━━━━━ Supplied data ━━━━━
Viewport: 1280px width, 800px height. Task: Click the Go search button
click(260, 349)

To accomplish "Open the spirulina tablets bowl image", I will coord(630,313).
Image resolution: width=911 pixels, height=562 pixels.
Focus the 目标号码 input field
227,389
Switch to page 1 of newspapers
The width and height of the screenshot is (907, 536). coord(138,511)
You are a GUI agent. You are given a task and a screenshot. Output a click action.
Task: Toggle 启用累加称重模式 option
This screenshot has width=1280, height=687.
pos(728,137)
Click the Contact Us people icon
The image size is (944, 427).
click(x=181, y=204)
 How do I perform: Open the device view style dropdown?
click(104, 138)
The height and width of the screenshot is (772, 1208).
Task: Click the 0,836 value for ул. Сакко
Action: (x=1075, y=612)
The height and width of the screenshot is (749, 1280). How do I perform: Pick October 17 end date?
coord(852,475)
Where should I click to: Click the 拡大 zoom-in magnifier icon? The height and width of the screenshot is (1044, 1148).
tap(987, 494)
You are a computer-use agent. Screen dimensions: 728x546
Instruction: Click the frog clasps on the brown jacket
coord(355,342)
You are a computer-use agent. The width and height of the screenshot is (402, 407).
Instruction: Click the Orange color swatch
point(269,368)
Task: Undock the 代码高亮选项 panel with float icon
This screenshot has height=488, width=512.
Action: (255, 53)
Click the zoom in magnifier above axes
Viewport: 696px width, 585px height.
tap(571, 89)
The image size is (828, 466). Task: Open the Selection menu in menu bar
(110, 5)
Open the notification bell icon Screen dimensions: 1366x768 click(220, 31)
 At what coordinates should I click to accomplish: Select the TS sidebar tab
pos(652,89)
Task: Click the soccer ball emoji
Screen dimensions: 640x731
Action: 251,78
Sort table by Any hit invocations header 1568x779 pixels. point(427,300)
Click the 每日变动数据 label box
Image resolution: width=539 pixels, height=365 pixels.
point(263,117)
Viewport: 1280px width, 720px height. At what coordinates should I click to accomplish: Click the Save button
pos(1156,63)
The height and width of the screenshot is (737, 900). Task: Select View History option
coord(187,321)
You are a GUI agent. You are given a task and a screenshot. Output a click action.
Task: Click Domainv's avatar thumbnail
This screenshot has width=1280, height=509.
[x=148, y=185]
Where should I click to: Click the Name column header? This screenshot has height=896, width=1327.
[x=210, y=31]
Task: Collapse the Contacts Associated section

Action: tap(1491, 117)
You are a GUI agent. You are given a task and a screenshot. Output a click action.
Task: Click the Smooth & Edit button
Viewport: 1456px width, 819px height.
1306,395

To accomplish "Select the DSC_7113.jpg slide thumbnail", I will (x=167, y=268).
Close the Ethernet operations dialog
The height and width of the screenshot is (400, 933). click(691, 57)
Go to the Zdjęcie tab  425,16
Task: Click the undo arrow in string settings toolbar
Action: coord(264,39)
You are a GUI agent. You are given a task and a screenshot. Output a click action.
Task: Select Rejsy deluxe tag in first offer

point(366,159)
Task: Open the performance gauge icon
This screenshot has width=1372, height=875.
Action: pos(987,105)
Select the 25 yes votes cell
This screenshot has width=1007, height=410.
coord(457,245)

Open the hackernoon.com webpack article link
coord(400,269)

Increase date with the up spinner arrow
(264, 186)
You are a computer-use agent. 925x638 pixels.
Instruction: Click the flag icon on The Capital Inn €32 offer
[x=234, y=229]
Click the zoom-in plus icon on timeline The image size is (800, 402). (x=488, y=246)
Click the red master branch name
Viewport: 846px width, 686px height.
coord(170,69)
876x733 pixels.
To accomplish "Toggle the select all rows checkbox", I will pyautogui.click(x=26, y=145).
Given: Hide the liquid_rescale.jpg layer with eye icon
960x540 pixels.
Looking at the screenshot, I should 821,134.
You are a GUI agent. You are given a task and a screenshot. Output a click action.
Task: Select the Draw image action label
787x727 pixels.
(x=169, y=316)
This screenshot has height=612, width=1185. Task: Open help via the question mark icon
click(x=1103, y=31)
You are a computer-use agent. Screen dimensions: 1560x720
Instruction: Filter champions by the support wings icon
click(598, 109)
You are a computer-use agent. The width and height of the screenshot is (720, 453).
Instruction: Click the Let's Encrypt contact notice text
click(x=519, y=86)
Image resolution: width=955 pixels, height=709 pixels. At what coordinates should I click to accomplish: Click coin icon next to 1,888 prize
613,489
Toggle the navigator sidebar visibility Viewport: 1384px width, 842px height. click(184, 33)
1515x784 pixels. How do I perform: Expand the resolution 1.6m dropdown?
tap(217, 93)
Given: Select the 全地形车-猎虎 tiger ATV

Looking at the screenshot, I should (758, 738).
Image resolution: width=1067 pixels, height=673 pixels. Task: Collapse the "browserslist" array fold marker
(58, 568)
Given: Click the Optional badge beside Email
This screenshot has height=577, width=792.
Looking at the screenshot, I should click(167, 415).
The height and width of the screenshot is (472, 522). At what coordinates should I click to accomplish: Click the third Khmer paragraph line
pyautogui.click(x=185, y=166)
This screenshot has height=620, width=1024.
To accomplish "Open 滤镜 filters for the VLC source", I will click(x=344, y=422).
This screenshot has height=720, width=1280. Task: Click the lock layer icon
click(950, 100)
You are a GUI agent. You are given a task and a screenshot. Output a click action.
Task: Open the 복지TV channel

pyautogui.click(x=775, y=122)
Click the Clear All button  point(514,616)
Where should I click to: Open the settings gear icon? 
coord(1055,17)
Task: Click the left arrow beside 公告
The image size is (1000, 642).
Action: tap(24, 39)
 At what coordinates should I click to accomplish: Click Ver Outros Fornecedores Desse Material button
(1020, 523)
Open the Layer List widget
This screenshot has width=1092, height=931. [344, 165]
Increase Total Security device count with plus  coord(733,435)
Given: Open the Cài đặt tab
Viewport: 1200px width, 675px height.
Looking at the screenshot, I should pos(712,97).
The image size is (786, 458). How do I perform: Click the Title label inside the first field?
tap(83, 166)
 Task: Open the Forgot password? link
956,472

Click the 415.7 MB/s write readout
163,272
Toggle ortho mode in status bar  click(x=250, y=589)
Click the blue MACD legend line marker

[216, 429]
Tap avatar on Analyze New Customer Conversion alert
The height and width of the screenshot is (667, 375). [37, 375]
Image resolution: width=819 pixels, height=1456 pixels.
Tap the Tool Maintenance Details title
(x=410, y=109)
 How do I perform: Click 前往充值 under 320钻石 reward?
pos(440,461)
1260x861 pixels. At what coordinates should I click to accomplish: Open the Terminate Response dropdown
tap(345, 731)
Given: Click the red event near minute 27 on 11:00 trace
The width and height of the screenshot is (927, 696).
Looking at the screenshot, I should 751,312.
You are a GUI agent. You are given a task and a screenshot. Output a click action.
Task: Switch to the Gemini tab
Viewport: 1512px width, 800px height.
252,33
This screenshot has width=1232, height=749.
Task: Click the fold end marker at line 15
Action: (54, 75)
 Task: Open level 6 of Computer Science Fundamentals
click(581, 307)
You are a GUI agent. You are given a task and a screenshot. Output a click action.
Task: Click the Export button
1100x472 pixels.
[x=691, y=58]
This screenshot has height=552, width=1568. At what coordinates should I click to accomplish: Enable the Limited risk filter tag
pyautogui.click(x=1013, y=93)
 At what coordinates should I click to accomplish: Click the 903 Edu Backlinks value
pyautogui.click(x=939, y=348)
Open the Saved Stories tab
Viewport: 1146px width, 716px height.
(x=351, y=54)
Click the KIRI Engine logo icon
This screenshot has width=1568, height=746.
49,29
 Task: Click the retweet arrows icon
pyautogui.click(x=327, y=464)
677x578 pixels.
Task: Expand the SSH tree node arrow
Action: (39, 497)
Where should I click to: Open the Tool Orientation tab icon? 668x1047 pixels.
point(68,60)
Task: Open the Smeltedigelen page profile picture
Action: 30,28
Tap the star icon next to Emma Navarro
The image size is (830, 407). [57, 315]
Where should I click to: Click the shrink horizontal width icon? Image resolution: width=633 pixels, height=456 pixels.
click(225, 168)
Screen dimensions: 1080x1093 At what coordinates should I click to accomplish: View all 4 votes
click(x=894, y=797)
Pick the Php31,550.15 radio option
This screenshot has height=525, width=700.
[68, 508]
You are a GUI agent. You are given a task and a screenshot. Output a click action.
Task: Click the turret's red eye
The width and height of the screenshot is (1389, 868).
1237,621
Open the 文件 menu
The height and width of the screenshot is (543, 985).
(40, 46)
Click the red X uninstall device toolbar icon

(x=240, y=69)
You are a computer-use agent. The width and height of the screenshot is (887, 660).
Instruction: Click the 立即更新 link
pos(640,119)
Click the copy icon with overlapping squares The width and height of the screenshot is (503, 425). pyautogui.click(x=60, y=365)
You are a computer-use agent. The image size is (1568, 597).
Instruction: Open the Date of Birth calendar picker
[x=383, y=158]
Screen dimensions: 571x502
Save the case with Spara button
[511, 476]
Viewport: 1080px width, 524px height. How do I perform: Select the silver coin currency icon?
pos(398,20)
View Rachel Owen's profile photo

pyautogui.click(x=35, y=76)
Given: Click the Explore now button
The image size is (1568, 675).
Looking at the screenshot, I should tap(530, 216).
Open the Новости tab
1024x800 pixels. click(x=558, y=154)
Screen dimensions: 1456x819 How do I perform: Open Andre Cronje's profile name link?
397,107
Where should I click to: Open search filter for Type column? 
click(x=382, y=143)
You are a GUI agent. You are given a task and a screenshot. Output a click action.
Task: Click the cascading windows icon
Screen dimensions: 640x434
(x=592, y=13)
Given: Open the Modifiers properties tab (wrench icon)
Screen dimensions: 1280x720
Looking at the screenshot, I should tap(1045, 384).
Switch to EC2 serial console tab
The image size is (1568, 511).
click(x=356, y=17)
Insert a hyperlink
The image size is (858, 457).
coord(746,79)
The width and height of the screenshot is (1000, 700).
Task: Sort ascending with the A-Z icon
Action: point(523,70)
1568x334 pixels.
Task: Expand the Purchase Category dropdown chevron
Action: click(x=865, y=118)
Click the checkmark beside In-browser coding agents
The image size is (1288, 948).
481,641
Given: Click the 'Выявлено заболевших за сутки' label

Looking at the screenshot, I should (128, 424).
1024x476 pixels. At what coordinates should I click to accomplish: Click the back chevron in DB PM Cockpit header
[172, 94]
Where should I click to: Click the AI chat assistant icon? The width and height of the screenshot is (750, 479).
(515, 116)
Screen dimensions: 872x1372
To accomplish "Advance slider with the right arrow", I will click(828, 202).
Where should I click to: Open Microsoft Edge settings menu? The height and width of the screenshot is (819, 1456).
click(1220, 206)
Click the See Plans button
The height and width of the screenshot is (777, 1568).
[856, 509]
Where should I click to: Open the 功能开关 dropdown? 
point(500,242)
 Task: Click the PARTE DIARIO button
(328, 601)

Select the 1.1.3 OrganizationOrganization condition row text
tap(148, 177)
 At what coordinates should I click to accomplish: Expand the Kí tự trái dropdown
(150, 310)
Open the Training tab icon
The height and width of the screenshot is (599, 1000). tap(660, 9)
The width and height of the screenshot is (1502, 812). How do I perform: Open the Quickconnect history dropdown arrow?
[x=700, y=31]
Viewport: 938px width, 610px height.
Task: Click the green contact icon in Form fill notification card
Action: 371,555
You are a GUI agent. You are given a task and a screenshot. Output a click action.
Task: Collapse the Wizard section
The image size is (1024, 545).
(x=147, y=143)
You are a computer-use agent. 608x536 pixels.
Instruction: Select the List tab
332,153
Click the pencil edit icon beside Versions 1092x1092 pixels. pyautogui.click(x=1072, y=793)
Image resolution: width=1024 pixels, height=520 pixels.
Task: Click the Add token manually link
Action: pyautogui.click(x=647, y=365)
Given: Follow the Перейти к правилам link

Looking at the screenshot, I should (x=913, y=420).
━━━━━
Using the data above, count the lines that hold the string "will". Report the number and nothing else.

5